(Screenshot grounding data)
Content starts
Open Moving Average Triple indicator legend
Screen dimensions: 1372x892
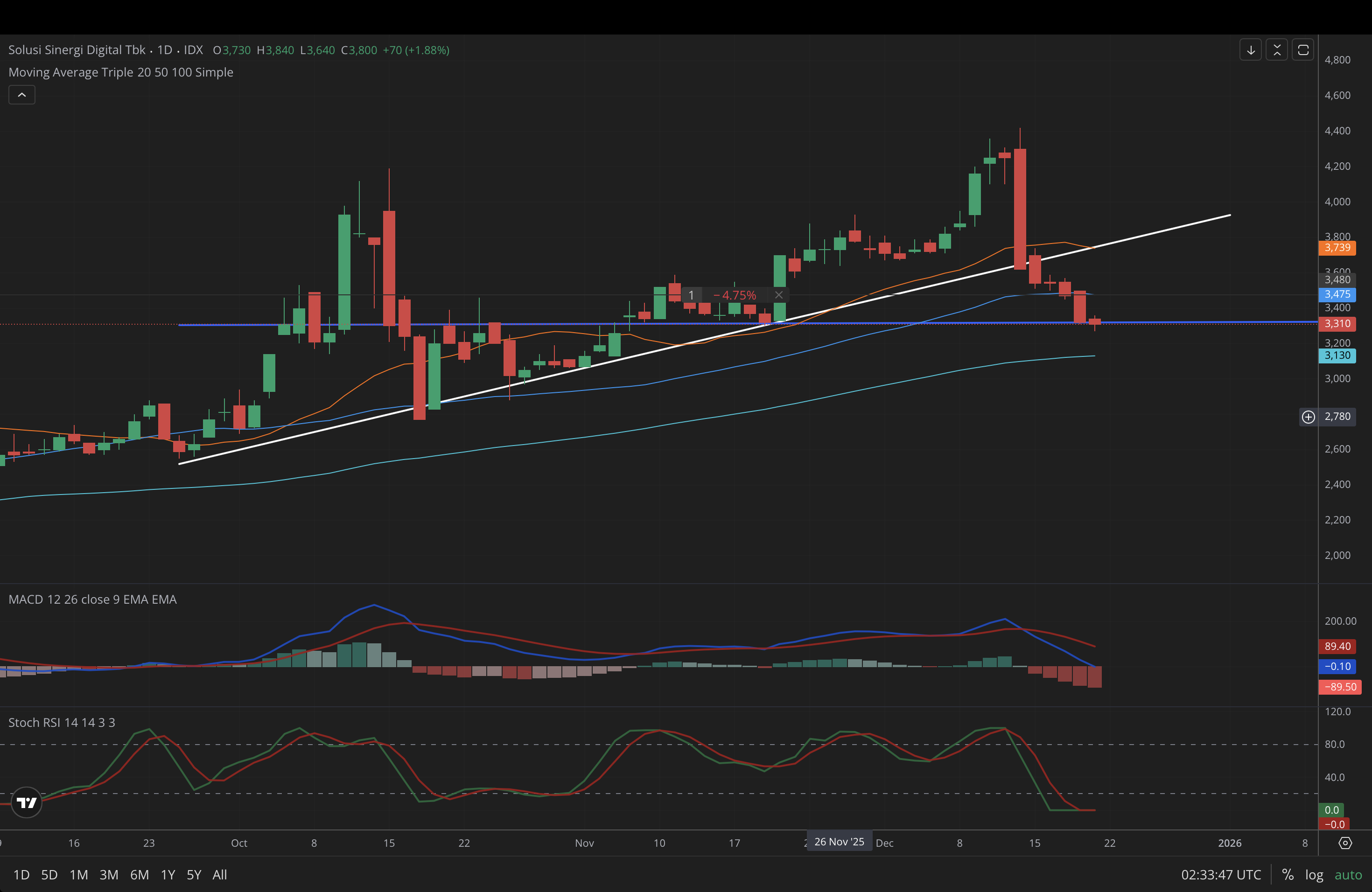[120, 73]
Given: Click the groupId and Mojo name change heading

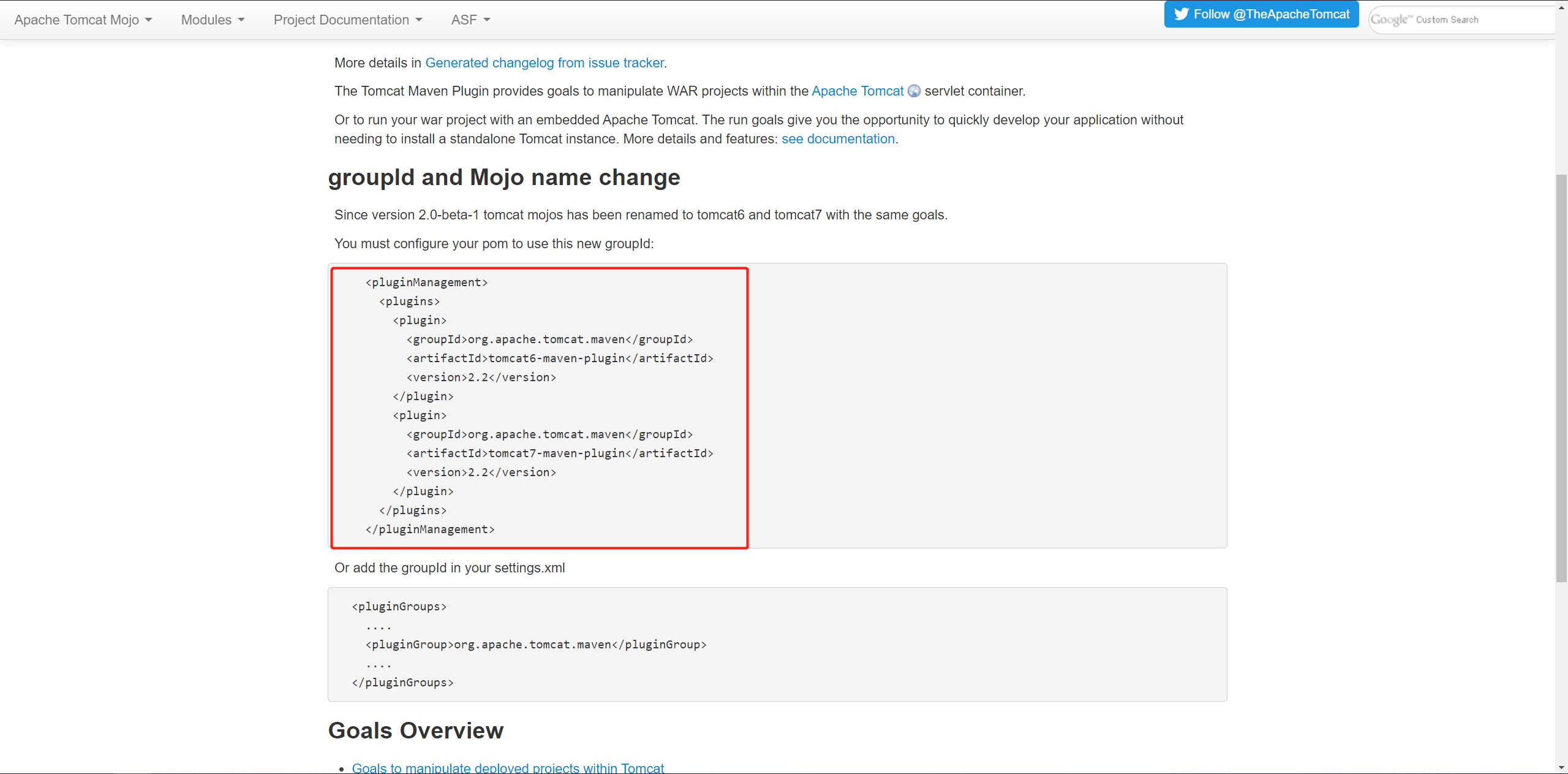Looking at the screenshot, I should tap(503, 178).
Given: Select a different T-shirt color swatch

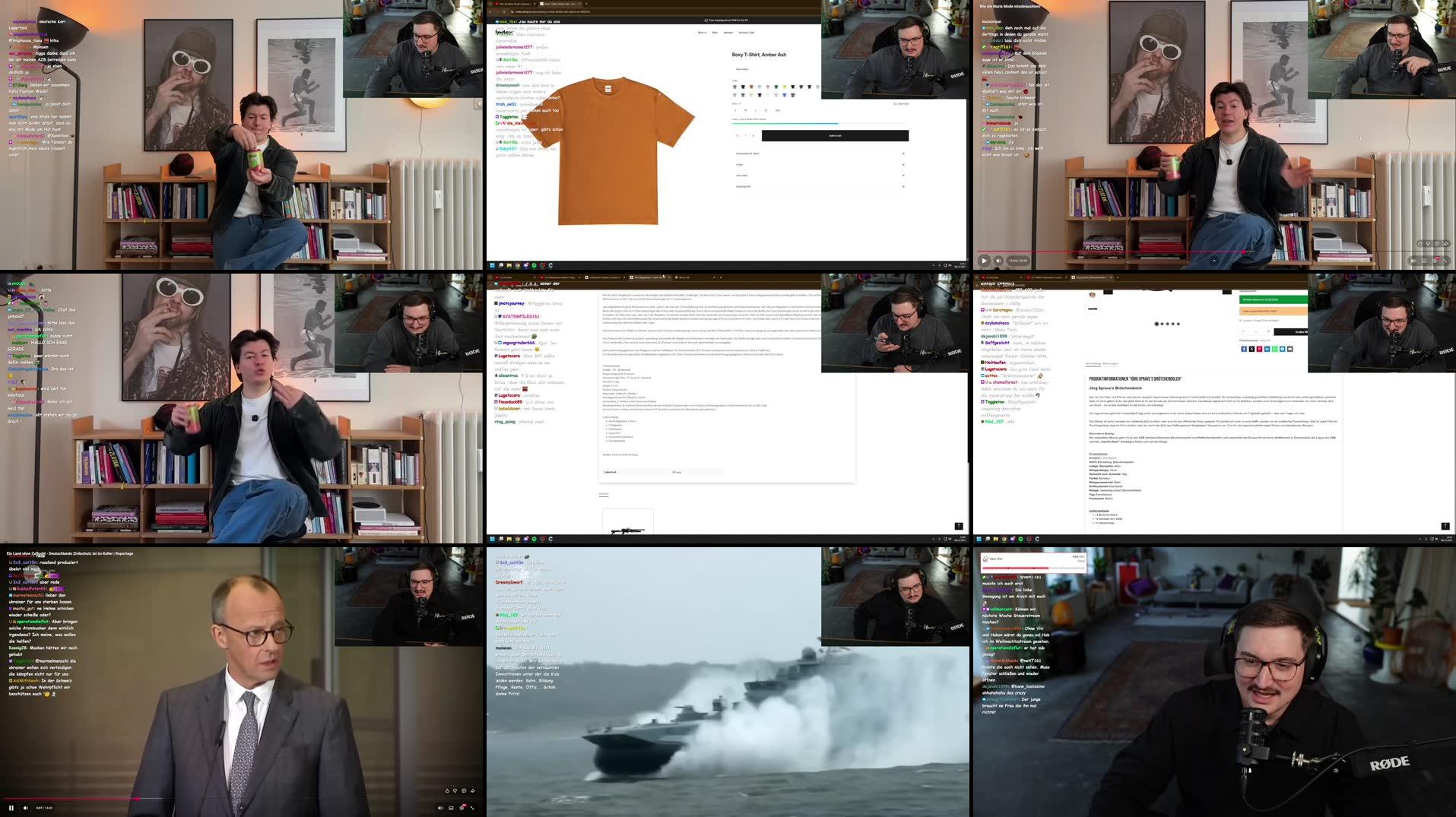Looking at the screenshot, I should tap(743, 87).
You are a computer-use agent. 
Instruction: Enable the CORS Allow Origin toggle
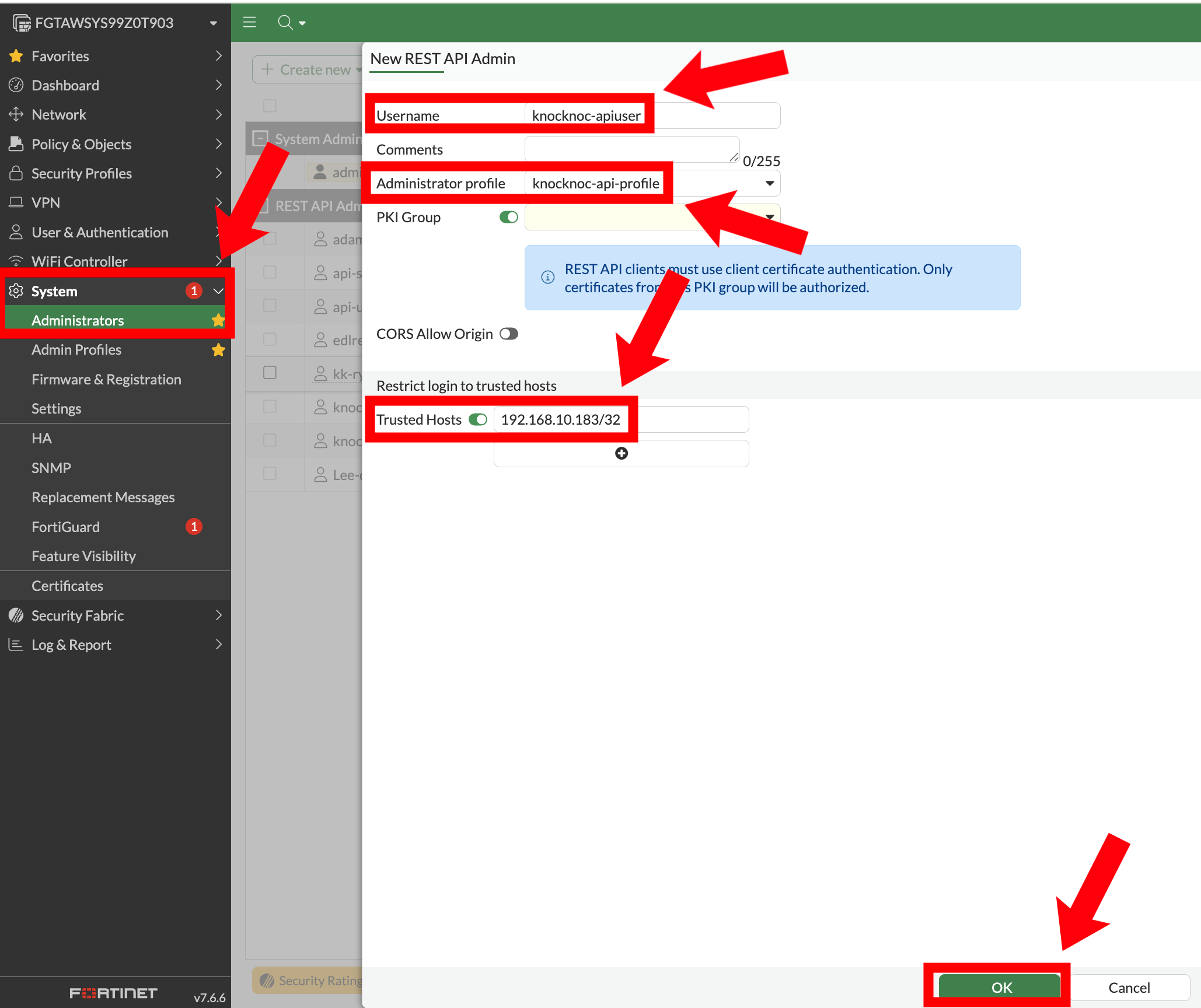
Content ends
§ **TO DO**:
Every record above must be repeated exactly, with the pictures dropped.

§ **ANSWER TO THIS PROBLEM**:
Open Moving Average Triple indicator legend
Screen dimensions: 1372x892
[120, 73]
Given: Click the groupId and Mojo name change heading

Looking at the screenshot, I should tap(503, 178).
Given: Select a different T-shirt color swatch

Looking at the screenshot, I should tap(743, 87).
You are a computer-use agent. 
Instruction: Enable the CORS Allow Origin toggle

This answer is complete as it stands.